* Kaynak metin *
━━━━━━

+17
selamlar herkese,
akşam beşiktaşa bi koyalım da keyifler yerine gelsin :p
panpalar, söylemek istediğim bir kaç şey var tepkilerinizle ilgili.
öncelikle şunu belirteyim, benim bu hikayeyi yazarken ki amacım neydi?
"üniversitedeki 4 yılımı anlatıp, olumlu ve olumsuz örneklerle insanlara bir şeyler katabilmek ve kendimi rahatlatmak"
peki ben bunu yaptım mı? yaptım. final partının olduğu gün, benim şehirde, üniversite okur durumda olduğum son gündü.
belgelerimizi aldık, evimizi toparladık, 3-5 gün sonra da bursaya döndüm,
taa ekimin sonunda geldim ondan sonra da son tören için.
"final gibi final olmadı" deniyor, ama ne bekleniyordu ki? bu bir film, bir dizi ya da kitap değil ki? hikayeyi, kesmem gereken noktada kestiğimde, yani bittiği noktada bıraktığımda böyle bir durum mevcuttu ve dolayısıyla da final bu olmuş oldu.
anlattığım, geçen dört yılda, öyle anılar ve anlar oldu ki, "işte bu kadardı, bu final" deyip bıraksam, çok daha sükseli olurdu evet. mesela ebruyu aldattığım gece, buseden ayrıldığımız gün, ebruya geri döndüğüm gün, nilayla küsüp barışmalarımız vs.

━━━━━━

* Verilen görev *
Kaynak metindeki "bu bir film, bir dizi ya da kitap değil ki?" cümlesini lütfen İngilizceye çevirin. Yalnızca kaynak metindeki bilgilere dayanın.

Veri satırları:
━━━━━━

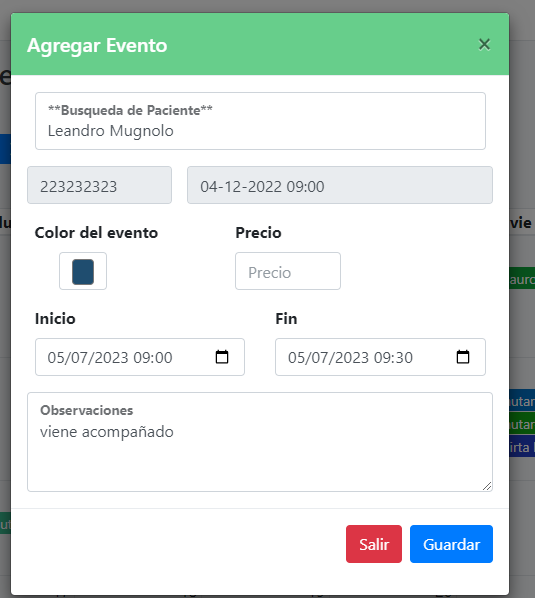The height and width of the screenshot is (598, 535).
Task: Select the hour segment in Inicio
Action: (x=141, y=358)
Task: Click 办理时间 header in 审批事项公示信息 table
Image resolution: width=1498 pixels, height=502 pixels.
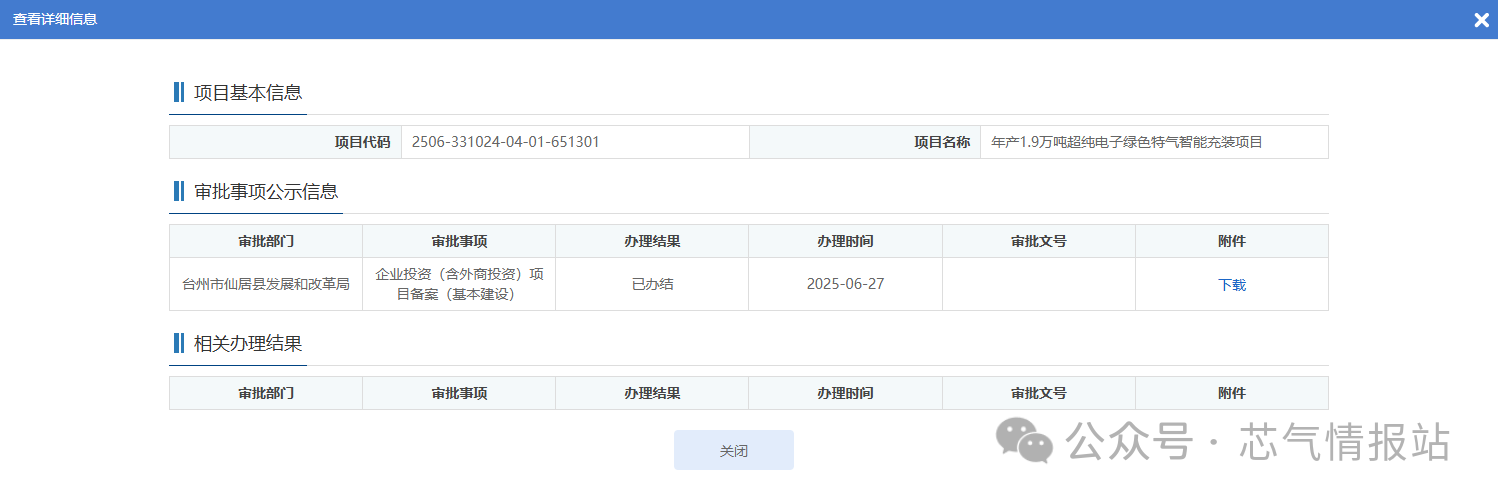Action: pyautogui.click(x=845, y=241)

━━━━━━

* Cevap aşağıda *
This isn't a film, a series or a book, is it?